A mestranda e o docente trocam o mais caloroso abraço que já tiveram desde que passaram a conviver juntos. Era como se tudo agora parecesse caminhar para um mar menos agitado. Até o fato de Valente e Tato chegarem juntos à Comportas, observados por Fabiano, já não era algo que atemorizasse os rapazes.
-A paz do Senhor.
-Amém- ambos respondem.
-Sejas bem-vindo, meu rapaz- Fabiano fala com Tato.
-Obrigado, Pastor. Eu posso entrar?
-Como se estivesses em tua própria casa. Aliás, num lugar de santidade e adoração, não devemos fazer acepção de ninguém.
-Obrigado- Tato entra e ajoelha em frente ao púlpito, onde agradece a Deus pela saúde de Kleber, restaurada após o transplante.
-Podes mesmo ajoelhar, meu amigo?- Valente pergunta, ainda do lado de fora, referindo-se à cirurgia.
-Acho que não, mas faço este esforço de qualquer maneira.
-Por que ele não poderia ajoelhar-se? Acaso está ele doente?
-Convalescente, Fabiano. Bem, eu espero que o varão valoroso também possa entrar na igreja...
-O que é isto, Valente? Acabei de dizer ao teu amigo que não há acepção de pessoas neste lugar. Por que logo tu serias impedido de entrar aqui?
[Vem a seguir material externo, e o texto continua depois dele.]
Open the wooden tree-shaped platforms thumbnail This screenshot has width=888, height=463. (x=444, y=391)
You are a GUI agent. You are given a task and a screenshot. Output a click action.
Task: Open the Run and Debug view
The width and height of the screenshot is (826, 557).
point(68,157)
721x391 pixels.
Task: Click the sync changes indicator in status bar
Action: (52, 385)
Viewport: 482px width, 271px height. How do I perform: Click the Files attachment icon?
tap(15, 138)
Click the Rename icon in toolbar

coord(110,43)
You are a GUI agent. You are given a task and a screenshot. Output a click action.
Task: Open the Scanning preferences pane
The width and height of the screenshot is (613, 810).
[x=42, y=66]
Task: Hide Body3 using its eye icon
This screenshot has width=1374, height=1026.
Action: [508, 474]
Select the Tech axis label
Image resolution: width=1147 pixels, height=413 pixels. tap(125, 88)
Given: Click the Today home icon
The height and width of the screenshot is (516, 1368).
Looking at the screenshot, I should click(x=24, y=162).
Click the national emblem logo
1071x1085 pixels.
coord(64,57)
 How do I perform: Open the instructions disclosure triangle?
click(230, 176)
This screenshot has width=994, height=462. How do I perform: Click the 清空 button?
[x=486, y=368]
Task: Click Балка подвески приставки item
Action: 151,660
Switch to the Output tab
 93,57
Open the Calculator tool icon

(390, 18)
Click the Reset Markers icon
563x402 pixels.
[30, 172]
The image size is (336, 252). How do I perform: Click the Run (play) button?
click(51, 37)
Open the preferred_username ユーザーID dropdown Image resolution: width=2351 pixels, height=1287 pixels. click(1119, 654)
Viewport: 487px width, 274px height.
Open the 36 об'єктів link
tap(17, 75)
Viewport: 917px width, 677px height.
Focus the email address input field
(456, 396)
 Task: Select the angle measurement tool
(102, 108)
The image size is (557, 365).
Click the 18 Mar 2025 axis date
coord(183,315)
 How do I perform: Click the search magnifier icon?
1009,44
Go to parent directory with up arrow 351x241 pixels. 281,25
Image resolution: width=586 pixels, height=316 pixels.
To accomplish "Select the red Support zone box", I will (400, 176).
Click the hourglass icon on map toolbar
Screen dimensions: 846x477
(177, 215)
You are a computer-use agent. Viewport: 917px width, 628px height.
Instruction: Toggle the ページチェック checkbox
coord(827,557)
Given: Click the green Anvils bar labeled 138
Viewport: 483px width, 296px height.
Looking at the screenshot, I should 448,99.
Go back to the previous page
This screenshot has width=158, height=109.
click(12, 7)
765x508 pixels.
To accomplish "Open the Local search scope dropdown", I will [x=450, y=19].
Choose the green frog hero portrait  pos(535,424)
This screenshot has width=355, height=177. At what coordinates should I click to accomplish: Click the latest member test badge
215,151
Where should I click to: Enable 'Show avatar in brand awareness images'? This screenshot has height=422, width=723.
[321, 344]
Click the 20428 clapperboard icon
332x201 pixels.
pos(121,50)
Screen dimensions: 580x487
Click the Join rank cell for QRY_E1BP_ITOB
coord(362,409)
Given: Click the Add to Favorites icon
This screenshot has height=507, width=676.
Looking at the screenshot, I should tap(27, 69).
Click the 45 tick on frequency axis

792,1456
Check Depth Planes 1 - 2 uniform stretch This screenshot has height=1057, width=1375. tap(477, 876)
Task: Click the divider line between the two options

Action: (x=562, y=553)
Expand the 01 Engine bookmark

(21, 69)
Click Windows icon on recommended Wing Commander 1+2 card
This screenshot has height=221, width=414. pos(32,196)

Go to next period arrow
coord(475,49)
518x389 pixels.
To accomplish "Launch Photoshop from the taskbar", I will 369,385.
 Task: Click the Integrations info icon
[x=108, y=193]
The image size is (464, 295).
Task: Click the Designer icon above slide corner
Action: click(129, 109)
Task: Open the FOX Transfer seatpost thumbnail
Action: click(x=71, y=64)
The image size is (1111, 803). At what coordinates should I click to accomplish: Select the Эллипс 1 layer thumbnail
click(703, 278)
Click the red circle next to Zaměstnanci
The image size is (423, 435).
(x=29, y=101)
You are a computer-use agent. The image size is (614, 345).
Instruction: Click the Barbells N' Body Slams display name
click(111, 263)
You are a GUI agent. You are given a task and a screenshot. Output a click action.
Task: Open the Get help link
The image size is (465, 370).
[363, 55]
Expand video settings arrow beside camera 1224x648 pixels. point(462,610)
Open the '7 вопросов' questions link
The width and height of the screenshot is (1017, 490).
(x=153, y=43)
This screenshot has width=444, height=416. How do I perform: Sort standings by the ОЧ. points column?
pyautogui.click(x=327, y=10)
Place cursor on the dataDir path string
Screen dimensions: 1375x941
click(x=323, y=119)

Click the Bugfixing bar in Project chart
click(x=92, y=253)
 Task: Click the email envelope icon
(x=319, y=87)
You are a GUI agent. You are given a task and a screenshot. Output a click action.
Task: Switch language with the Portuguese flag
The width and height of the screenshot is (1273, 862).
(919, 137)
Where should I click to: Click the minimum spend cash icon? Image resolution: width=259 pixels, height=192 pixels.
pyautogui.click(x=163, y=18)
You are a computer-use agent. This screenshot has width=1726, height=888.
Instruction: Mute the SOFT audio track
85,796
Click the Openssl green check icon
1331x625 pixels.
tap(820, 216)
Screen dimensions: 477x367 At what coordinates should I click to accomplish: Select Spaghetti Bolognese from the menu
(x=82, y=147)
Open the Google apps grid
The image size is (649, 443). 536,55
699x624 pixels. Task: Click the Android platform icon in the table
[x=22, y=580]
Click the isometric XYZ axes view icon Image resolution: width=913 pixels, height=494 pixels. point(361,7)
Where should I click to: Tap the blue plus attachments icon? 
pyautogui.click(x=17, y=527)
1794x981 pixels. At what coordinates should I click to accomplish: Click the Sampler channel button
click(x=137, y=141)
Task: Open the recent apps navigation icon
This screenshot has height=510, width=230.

-São tantas surpresas desagradáveis ultimamente que nem isto me assustaria.
-Valente, compreendas que o meu ato...
-Quem tem algo a compreender és tu, porque tomei uma decisão que facilitará a todos de entender quem sou eu verdadeiramente.
-Ao quê tu te referes?
-Quero que, no mês que vem, a igreja Comportas do Céu celebre a minha cerimônia de casamento- diante da declaração, Nete aparece no templo, completamente boquiaberta com a notícia.